Joseph Kosuth y voit un outil naturel et fondamental pour ses tautologies. Parce que l’art est langage, l’art est définition de l’art. Que fait-il du néon ? Une démonstration de force… Néon signifie… néon. Et voilà. Rien à comprendre, la représentation est parfaite, simple comme sa formulation. Elle renvoie à la question de la représentation et de son sens. Ici, les deux coïncident: on touche donc à la perfection, selon Kosuth. On est en 1965: Néon fait figure de précurseur dans l’histoire de l’art, tant par sa matière que par la réflexion qui sous-tend l’œuvre.
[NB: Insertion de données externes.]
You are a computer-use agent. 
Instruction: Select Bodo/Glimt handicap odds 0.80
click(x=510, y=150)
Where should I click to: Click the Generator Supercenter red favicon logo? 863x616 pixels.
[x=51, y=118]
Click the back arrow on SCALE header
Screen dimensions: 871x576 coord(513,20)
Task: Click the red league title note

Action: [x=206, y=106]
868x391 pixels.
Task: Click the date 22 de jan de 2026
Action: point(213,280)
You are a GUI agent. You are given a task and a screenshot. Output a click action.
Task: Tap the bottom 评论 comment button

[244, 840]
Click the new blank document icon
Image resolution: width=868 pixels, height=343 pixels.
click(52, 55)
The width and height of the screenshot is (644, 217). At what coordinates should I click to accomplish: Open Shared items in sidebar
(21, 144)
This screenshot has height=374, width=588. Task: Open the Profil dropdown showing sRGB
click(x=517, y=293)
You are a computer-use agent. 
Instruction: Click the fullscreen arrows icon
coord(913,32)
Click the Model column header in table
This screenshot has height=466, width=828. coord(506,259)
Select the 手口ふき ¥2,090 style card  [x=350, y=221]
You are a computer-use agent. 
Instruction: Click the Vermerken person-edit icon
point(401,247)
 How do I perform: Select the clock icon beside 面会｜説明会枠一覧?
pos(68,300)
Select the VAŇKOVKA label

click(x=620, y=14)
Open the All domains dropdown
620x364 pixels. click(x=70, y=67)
L’éclairage blême qui rappelle tant les administrations, les hôpitaux ou les supermarchés n’est toujours pas dompté. La lumière, même colorée, semble toujours la même. Les artistes seraient-ils obligés de «faire avec» ? Ou de tremper le tube dans un noir obscur pour emprisonner la lumière, comme pour la punir d’être sans nuances possibles ? C’est le choix de Claire Fontaine pour cette œuvre, Lager, dont le titre signifie «camps». La contrainte oblige à un certain humour. L’écriture de Kosuth, «néon», est peut-être la seule voie pour créer de l’art avec cet étrange matériau. La tautologie lumineuse est née. Et tout le monde s’en donne à cœur joie: le néon devient une nouvelle «écriture», selon le mot de Maurizio Nannucci. Ce Florentin utilise la couleur qui épouse la lumière et l’espace. Pour d’autres, le néon permet de transformer la lumière en simple tracé, qu’il soit autoritaire, dans une verticale, ou voluptueux, dans des courbes incertaines. La question de la lumière demeure: faut-il sculpter le néon ou la lumière elle-même ? Jeff Koons y répond à sa manière, en aveuglant son spectateur pour que toute matière disparaisse, noyée dans la lumière crue, parfois violente. Pot the pie (1979) efface l’élément visible censé être mis en valeur.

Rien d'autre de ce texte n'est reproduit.